Activity :: Output exactly the lines from the one holding "The image size is (1089, 619)." through the final line of the entries.

Exercise input ::
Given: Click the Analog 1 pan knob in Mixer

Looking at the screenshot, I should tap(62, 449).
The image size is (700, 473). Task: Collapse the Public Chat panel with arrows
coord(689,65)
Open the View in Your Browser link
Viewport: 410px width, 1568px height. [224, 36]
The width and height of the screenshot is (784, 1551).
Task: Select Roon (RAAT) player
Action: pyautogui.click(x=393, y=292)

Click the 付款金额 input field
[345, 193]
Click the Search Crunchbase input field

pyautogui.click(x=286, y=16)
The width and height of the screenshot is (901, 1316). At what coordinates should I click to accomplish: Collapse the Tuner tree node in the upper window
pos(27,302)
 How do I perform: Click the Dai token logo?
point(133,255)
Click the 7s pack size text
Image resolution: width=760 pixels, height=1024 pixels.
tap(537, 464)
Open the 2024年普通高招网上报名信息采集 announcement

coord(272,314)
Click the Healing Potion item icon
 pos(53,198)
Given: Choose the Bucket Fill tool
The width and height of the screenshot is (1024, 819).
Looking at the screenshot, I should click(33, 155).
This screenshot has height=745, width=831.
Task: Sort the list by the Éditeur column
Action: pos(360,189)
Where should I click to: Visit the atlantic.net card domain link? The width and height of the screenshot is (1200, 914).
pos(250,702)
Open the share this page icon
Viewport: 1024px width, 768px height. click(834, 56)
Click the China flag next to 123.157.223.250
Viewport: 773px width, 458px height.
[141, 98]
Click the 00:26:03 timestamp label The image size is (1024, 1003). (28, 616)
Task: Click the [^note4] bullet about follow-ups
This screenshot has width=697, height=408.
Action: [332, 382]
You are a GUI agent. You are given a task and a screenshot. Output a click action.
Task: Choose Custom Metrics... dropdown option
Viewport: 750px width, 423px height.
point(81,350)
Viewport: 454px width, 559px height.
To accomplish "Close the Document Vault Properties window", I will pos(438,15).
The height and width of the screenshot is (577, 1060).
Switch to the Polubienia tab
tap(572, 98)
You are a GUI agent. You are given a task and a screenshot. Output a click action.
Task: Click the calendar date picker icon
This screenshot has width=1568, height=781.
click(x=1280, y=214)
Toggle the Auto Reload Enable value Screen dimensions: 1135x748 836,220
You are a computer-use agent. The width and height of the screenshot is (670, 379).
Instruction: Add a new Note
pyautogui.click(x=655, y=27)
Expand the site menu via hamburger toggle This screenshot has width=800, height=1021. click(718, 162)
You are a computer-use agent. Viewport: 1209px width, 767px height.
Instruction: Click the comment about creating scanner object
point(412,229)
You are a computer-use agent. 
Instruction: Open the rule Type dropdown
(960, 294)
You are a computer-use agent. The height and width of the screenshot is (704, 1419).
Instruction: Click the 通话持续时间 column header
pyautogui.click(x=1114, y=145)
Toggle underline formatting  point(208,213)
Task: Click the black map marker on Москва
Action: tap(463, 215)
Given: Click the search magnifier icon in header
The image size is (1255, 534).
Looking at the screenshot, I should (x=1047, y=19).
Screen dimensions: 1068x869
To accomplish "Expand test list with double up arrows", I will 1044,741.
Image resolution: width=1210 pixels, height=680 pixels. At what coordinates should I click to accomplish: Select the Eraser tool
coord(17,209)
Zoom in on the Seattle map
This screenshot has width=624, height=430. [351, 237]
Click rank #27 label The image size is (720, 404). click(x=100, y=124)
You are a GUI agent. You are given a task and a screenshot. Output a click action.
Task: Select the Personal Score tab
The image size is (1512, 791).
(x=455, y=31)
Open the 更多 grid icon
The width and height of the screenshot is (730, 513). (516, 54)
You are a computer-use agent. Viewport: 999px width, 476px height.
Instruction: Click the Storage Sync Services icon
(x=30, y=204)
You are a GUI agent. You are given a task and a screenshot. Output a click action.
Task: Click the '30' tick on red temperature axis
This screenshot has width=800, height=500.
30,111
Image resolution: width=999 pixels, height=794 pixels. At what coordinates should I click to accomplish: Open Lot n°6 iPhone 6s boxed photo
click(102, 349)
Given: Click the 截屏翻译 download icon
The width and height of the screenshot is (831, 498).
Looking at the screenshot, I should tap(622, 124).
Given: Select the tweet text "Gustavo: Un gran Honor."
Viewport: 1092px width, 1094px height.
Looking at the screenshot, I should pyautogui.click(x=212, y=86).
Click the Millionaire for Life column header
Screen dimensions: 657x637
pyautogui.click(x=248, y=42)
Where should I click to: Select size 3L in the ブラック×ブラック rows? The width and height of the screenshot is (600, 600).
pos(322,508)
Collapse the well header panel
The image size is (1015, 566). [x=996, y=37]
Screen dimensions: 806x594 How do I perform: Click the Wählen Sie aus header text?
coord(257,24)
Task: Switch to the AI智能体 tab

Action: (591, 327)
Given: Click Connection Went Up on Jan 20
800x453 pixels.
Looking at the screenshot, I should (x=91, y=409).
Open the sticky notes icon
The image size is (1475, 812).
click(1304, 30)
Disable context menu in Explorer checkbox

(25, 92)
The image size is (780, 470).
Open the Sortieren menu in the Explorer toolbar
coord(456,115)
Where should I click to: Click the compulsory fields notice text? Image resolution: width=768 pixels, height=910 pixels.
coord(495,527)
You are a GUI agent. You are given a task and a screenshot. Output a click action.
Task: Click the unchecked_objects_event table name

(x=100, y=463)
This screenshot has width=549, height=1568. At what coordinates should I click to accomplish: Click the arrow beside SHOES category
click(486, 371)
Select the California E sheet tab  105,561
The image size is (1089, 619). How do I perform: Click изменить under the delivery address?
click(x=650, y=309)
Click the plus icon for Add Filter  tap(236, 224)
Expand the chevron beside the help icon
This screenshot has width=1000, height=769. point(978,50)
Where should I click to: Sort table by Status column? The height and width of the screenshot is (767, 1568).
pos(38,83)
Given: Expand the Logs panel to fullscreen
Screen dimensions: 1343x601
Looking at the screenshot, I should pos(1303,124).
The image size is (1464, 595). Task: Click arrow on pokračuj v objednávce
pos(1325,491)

Result ::
The image size is (1089, 619). How do I perform: Click изменить under the delivery address?
click(x=650, y=309)
Click the plus icon for Add Filter  tap(236, 224)
Expand the chevron beside the help icon
This screenshot has width=1000, height=769. point(978,50)
Where should I click to: Sort table by Status column? The height and width of the screenshot is (767, 1568).
pos(38,83)
Given: Expand the Logs panel to fullscreen
Screen dimensions: 1343x601
Looking at the screenshot, I should pos(1303,124).
The image size is (1464, 595). Task: Click arrow on pokračuj v objednávce
pos(1325,491)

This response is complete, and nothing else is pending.